Me gustaría volver a tener trece años para ir todo el mes de agosto a Carboneras,
coger la bici para ir a la estación por los angostos senderos en vaivén
que hacían del viaje una aventura.
Entonces no había pasarela, solo un camino para los coches
y múltiples para ir andando o a pedales.
Había más trenes de los que ahora pasan
y una continua actividad que luchaba contra el aburrimiento.
Uno nunca se aburría en el pueblo, estaba prohibido a los trece años.
Preferíamos la estación a la fuente de los tres caños,
donde la ida era más agradable que la vuelta.
Cosas de la edad, de pandilla, en fin, para gustos los colores.
Recuerdo haber subido escasas veces a la Iglesia en bicicleta,
sin embargo, a menudo lo hacíamos al Picacho para ver la puesta de sol
o subirnos al depósito del agua para ver a la gente pasar desde las alturas.
Carboneras se ve de otra manera desde ahí.
La altura nos da otra perspectiva de las cosas.
También el tiempo nos la da.
O, tal vez, nos la arrebata
y juega con la memoria para jugar con nosotros
como si volviéramos a ser niños
o nunca hubiéramos dejado de serlo.
Mi recuerdo de todos los sitios en los que he estado,
mi inseparable compañera de dos ruedas,(salvo en las caídas)
los baños en el río, las meriendas en las Cañadas,
las excursiones a la plaza de toros, la fábrica de Caolín, …
Todo permanece en mi memoria y acude a mí cuando pienso en Carboneras.
Decía Spinoza: “cuando nuestras respuestas a la vida son verdaderas,
en ese momento palpamos la eternidad”.
Recuerdo haber tenido esa sensación en verano y haber querido suspender el tiempo.

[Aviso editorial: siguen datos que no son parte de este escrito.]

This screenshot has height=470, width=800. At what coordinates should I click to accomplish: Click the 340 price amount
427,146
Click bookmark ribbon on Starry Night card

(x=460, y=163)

No supe si mis respuestas a la vida eran verdaderas pero palpaba la eternidad cada agosto.
Algo de eso que sentí comprando cebolletas en la Oliva
o golosinas en el kiosco de la plaza o una ración de oreja en el Boni.
Esas pequeñas cosas alejadas de mi realidad cotidiana
que me hicieron ser feliz como lo soy también al recordarlo.
Aquello que sucedió no duró tanto
y la vida trajo nuevas responsabilidades y preocupaciones.
Entre ellas, la dificultad de estar presente todo el mes de agosto en el pueblo.
Parte de él, de agosto, tengo un “soledad tan desolada”,
como decía Mario Benedetti.
Parte de él, del pueblo acude a mi cabeza aunque sea en recuerdos.
Algo que no pudo perdurar pero que, de alguna forma, se quedó con nosotros.